Midway through W's second term, the Administration finally screwed up the courage to back a legislative solution to immigration reform. It was quickly defeated and Bush retreated from any further attempts. Many said he joined the issue too late and did not expend enough effort. At that point, Democrats in Congress were beginning to shy away from the whole immigration issue, while the GOP became even more openly strident against any legislation that would “regularize” undocumented immigrants.

Immigration discussion or debate was glaringly absent from the presidential campaign starting in 2007. Both parties ducked the issue and readily concluded it was a "lose-lose issue."In sum, the Bush Administration may have initially intended to wrangle with immigration reform, to reach out to Latin America in a positive way, and openly welcome the Latino population into the Grand Ole Party. But the reverse happened. The nativist, almost bigoted factions of the party began attacking the immigrant community. The overall Latino community sensed that the anti-immigrant sentiment was rapidly becoming anti-Latino and racist.


The Congressional Hispanic Caucus (all 21 are Democrats) and the Latino Republican group in Congress (all four from Florida) did not unite and counter forcefully this increasing threat to the Latino population. Overall, appointments and promotion of Latinos in the Bush Administration continued to lag behind the Clinton record. There were just three appointments in eight years to the Cabinet. An attempt to name a Hispanic judge, Miguel Estrada, to the Federal Appeals Court was blocked by Hispanic liberal activist groups and members of Congress). And merely three Hispanics were given political appointments as ambassadors

Perhaps even worse was that in Bush’s first term only one Latino career foreign service officer was appointed ambassador. In the second term it was marginally better: Three Latinos, including two women, were named to be Chiefs of Mission.
Worst for Latinos were the numbers of General or Flag rank officers in the active duty service in the Defense Department. Of the approximately 1.2 million active duty personnel in the U.S. Armed Forces, 15% to 16% are Latino. Most are in combat arms. The total General or equivalent rank officers of African American background is 26 and the diminishing number of Latinos is a dismal three.
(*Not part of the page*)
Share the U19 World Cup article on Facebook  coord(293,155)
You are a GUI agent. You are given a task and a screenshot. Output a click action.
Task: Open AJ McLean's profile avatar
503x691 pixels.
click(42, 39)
The senior executive service (SES) of the Federal Civil Service has a definite paucity of Latinos, and the Administration paid little heed. Some observers opine that Hispanics do not traditionally resort to legal or court action, thus allowing the situation to continue. Both African Americans and women have made enormous strides in improving their representation in these ranks.

One can conclude that the Bush Administration saw no penalty for not improving the Latino lot in government. No real leadership was ever offered. In terms of domestic agenda, the Bush Administration treated Latinos as mostly small or medium-size business types and held out tax breaks to all, and assumed Latinos would partake.

No Child Left Behind was hailed by many as directly helping the Latino community, but many critics fault the program for its dire deficiencies in funding and timely expansion. One can also conclude that the Bush Administration assumed Latinos are socially conservative; hence they would join the ranks of the GOP willingly.

The fact is that most Latinos may be somewhat conservative in values, but they are spooked by the “base of the GOP.” Evangelical determinist, anti-immigrant and anti-Latino types persist in their attacks on poor people and ethnic minorities. Latinos expected to have a welcoming, inclusive and caring party that was promised by Bush when he was governor of Texas and in his presidential campaign rhetoric. Plainly, the Bush Administration did not live up to expectations for Latinos.